Feasibility Of Manganese Sequestration By Genetically Modified Escherichia coli K-12

• Main Author: Awang, Huda
• Format: Thesis
• Language: English
• Published: 2018
• Subjects: T1-995 Technology(General)
• Online Access: http://eprints.usm.my/49576/

Manganese, released by industries through wastewater, caused long term effect on human’s neurological functions. Application of chemical treatments will generate more waste sludge when cleaning the metal contaminant in diluted concentration. Thus, application of genetically modified Escherichia coli K-12 as a biosorbent was attempted to solve the problems. The objectives of this research were to study the feasibility of the techniques of preparing targeted DNA fragment, plasmid (pUC19) and host cells (E. coli K-12) for successful transformation, to develop a random genetic manipulation (genetically modified) for E. coli K-12 and to determine the effect of genetically modified E. coli K-12 in sequestering manganese. A DNA fragment had been isolated from Ceriporiopsis subvermispora FP105752, cloned into plasmid pUC19 and transformed into E. coli K-12. The transformed E. coli K-12 colonies were bigger in size with light orange colour. The modified DNAof E. coli K-12 was sequenced and analysed using Basic Local Alignment Search Tool (BLAST) to identify the cloned DNA fragment. The cloned DNA fragment was identified as Ascomycota sp.

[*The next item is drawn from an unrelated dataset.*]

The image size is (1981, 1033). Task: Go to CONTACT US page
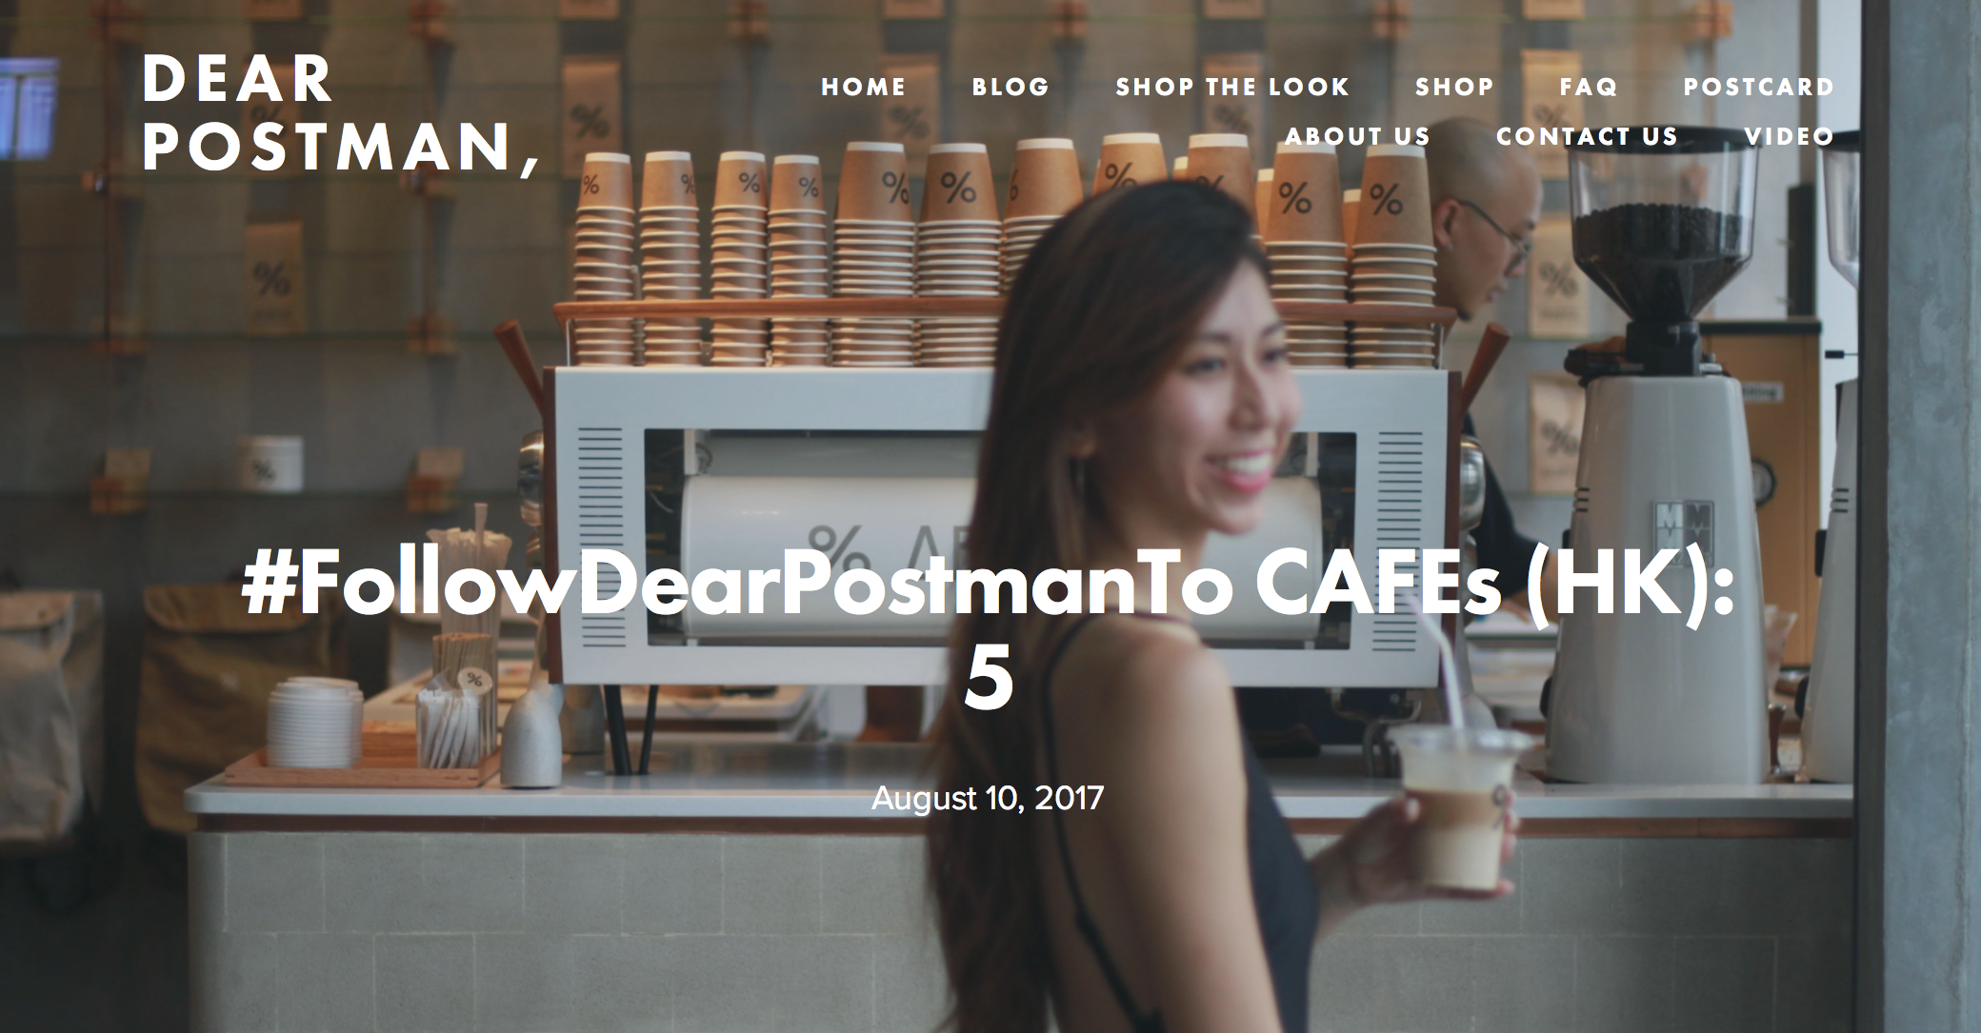click(1587, 136)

ARIZ RT Ash-1 internal transcribed spacer 1 with 82% of similarity indicating that random genetic manipulation towards E. coli K-12 was achieved. The genetically modified E. coli K-12 had been compared to the nongenetically modified E. coli K-12 by testing both strains in Luria Bertani media containing 200, 400, 600, 800 and 1 000 μM of MnSO4. The genetically modified E. coli K-12 was a more effective biosorbent compared to the non-genetically modified E. coli K-12 (p< 0.05).